Bab 1
Anisa
Entah sejak kapan Anisa mulai memiliki kebiasaan menatap anting di telinganya yang terlihat berbeda setiap kali hendak memakai jilbab. Walaupun bentuknya tak akan berubah, ia selalu menghabiskan sekian detik hanya untuk melihatnya. Ia tak tahu kenapa melakukan hal itu. Namun, kebiasaan yang dilakukan itu memberinya ketenangan, kekuatan, dan juga kepercayaan diri untuk bisa memenuhi keinginan mendiang ibunya.

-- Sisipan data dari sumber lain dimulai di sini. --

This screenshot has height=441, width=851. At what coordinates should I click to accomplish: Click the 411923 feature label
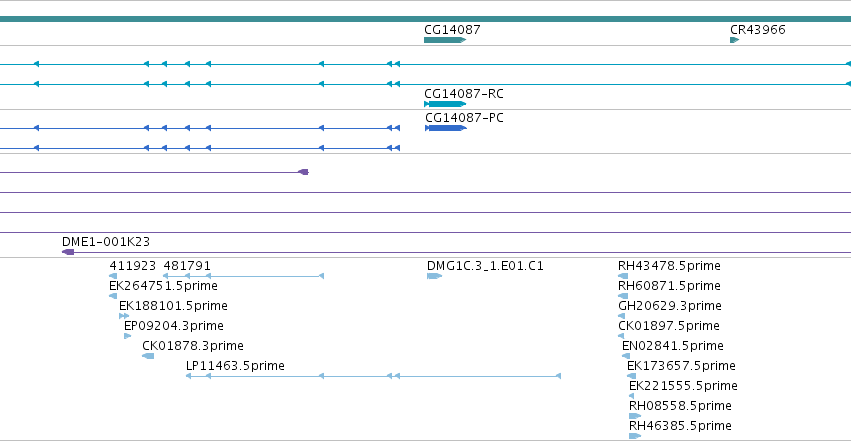pos(132,266)
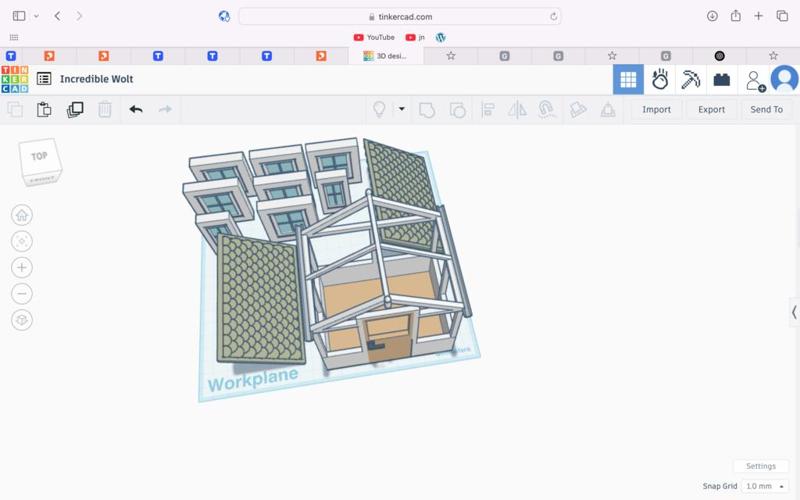Screen dimensions: 800x500
Task: Toggle the Safari sidebar
Action: pyautogui.click(x=19, y=16)
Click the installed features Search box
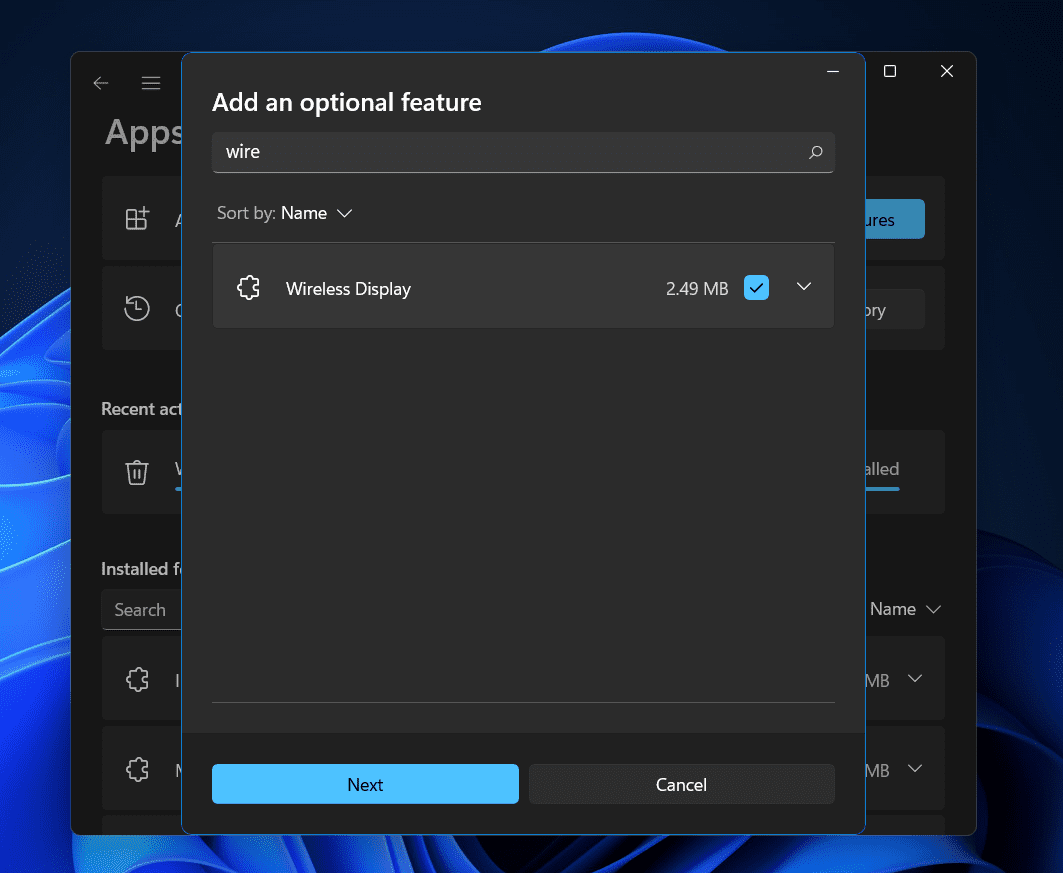Screen dimensions: 1063x873 141,610
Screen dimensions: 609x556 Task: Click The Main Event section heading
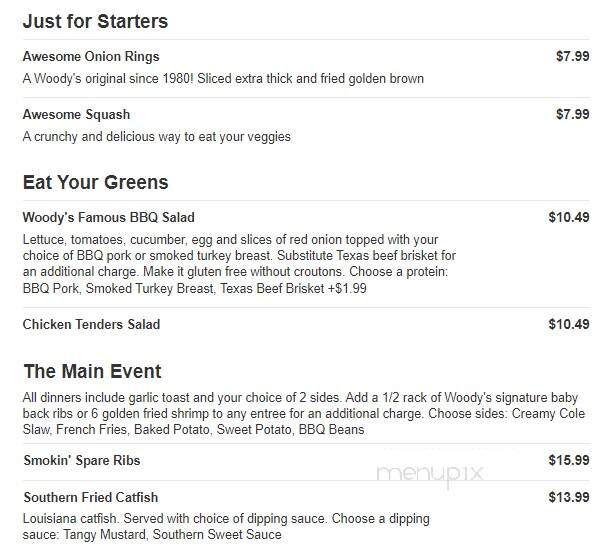point(92,371)
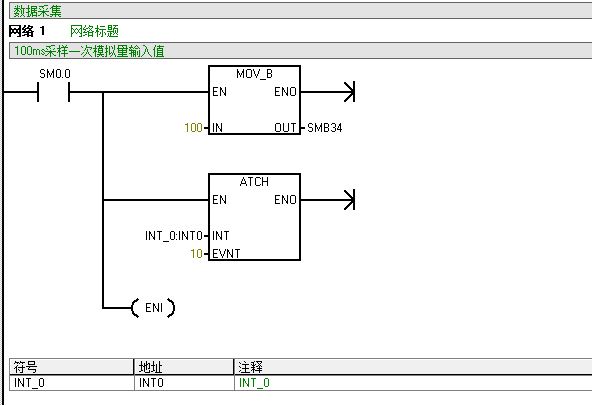Select the ATCH instruction box
Viewport: 592px width, 405px height.
tap(254, 217)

Anisa kembali menyentuh bentuk bunga yang ada di telinga. Pikirannya pun melayang pada wanita berambut panjang dengan senyum hangat di bibirnya. Wanita yang tak pernah lelah mengingatkan betapa pentingnya anting itu baginya. Wanita yang lebih dulu meninggalkannya, sebelum ia sempat memenuhi keinginan terbesarnya.
"Bu, antingku kok enggak sama?" tanya Anisa ketika ia menatap pantulan dirinya. Seragam merah putih yang melekat di tubuhnya tak membuatnya ingin segera bergegas, meski jam sudah menunjukkan pukul enam pagi.
"Bagus, to," kata Aisha menyentuh pundak anak perempuannya. "Anak Ibu kelihatan cantik, meski antingnya berbeda." Anisa mengerutkan kening karena tak menemukan keindahan dari anting yang menempel di telinganya.
Anisa memandang kedua mata ibunya. "Perasaan model anting-anting selalu sama, deh, Bu!" protesnya. "Enggak ada yang jual beda kanan kiri gini." Anisa tak pernah bermasalah menggunakan anting yang berbeda bentuk, tapi ia tak bisa menghilangkan rasa penasaran yang muncul setiap kali menatap pantulan diri.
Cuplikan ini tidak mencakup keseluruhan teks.